In the Anti-Federalist papers, a group of founding fathers, including Patrick Henry, Melancton Smith and others who wrote under pseudonyms, were deeply concerned about individual states not harnessing enough influence against that of an all too invasive government. This directly correlates with the purpose of the Electoral College; it was established to give equal power to all states in the voting system, regardless of population. Candidates not becoming accustomed to issues that are held by states on their own is concerning. Instead of looking at the country as one entire body, the Electoral College system considers each state’s interests and ensures that densely populated places do not undermine less populous areas.
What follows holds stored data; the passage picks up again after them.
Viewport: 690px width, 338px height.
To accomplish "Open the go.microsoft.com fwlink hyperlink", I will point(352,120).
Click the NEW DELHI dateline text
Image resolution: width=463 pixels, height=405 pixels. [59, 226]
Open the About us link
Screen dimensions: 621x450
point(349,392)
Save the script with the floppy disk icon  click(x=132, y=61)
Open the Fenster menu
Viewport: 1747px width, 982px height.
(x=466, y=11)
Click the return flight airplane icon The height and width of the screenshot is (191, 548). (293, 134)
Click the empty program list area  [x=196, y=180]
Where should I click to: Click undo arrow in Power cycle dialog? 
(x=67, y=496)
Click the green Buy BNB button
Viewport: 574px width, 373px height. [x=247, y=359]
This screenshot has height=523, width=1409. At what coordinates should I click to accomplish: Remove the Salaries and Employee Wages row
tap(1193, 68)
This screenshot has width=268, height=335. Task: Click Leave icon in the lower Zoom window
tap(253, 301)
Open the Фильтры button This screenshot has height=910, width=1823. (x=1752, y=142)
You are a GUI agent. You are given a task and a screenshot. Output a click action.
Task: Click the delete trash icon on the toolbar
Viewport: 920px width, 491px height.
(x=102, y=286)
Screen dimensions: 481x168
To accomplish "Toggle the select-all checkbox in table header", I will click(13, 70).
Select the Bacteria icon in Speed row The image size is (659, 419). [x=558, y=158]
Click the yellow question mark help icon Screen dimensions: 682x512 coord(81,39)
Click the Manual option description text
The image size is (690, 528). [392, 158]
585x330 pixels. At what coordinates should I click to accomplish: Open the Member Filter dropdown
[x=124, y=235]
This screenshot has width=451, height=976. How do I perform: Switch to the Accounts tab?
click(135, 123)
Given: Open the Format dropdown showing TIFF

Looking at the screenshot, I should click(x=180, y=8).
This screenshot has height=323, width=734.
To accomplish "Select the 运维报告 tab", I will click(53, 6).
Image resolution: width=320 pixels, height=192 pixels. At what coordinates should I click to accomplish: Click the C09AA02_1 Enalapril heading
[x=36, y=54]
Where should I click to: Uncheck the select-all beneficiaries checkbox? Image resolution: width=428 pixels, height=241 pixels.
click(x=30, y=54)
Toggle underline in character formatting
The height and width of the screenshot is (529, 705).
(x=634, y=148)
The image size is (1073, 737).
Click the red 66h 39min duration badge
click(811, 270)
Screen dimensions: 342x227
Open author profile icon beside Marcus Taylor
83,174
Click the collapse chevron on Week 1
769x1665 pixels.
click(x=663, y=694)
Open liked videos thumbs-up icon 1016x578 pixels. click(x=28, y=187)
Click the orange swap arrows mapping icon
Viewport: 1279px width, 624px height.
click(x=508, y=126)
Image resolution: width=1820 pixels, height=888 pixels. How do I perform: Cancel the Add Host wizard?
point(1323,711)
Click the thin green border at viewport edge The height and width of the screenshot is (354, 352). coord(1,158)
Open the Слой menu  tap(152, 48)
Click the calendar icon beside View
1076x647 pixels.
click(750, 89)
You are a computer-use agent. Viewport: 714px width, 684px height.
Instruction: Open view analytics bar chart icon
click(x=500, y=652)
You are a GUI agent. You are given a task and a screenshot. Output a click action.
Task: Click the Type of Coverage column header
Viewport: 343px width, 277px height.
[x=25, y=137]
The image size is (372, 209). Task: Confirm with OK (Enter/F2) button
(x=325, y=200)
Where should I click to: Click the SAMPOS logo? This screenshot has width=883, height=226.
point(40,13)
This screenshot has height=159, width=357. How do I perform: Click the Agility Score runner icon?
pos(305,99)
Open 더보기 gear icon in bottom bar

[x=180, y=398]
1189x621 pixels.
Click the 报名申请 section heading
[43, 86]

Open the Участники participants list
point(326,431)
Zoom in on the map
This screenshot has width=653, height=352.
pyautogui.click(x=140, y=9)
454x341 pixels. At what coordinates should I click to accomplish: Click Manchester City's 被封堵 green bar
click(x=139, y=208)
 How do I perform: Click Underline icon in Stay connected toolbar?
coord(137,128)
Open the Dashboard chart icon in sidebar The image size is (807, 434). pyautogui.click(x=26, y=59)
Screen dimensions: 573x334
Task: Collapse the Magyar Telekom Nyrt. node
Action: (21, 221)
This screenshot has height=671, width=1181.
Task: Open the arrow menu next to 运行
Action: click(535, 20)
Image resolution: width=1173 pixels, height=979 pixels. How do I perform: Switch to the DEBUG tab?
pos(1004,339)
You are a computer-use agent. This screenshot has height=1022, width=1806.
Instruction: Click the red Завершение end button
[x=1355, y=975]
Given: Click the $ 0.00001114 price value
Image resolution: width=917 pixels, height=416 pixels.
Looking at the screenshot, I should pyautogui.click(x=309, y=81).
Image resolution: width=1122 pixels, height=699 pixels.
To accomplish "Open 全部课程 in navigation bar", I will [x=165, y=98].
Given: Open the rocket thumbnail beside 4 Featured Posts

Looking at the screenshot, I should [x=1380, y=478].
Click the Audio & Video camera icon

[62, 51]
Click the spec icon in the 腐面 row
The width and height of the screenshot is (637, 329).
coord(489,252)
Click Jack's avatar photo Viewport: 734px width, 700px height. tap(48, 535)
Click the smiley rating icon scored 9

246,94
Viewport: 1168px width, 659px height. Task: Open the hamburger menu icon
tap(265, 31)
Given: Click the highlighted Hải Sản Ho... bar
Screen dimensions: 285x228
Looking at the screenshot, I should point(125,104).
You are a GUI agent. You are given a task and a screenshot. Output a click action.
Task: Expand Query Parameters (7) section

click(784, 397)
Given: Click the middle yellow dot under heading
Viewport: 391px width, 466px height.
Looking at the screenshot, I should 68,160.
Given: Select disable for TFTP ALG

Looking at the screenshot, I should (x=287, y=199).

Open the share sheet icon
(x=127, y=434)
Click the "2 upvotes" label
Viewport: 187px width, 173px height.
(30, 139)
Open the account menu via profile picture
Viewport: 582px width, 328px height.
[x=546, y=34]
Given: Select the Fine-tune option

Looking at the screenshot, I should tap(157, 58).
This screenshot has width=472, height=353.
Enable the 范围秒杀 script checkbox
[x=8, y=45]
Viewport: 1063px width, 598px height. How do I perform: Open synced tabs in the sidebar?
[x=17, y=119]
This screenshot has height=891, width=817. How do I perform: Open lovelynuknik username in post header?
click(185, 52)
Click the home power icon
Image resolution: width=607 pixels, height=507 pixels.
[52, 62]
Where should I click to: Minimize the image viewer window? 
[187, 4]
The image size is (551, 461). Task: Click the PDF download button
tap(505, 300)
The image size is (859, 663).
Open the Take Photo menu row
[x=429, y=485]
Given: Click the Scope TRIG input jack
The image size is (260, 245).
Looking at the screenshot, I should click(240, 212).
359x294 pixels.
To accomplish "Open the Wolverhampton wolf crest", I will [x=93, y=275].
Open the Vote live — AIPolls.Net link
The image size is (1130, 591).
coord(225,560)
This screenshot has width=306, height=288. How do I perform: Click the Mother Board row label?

The Electoral College itself was formed so that single majorities would not kickstart a system of oppression and in today’s polarizing political climate, this should be avoided at all costs. In reference to the highly anticipated 2020 election, recounting votes would have been more disastrous if a popular vote had been in place instead of recounting by state. A national popular vote would impact the voting process by forcing the federal government to uphold voting standards.
In contrast, The Electoral College keeps the concept of federalism alive, which is the shared power between national and state governments. The popular vote would only stymie policy because it heavily focuses on the individual running, and not what they stand for. Finding a way to make policy and headway at the congressional level should take precedence instead of relying on who won and lost.
The founding fathers had one concept in mind when forming the Electoral College: The American people. Disbanding the Electoral College would hinder progress and only increase the tensions of ostracization if a popular vote system was installed. The interests of the American people are the most important which is why the Electoral College is here to stay.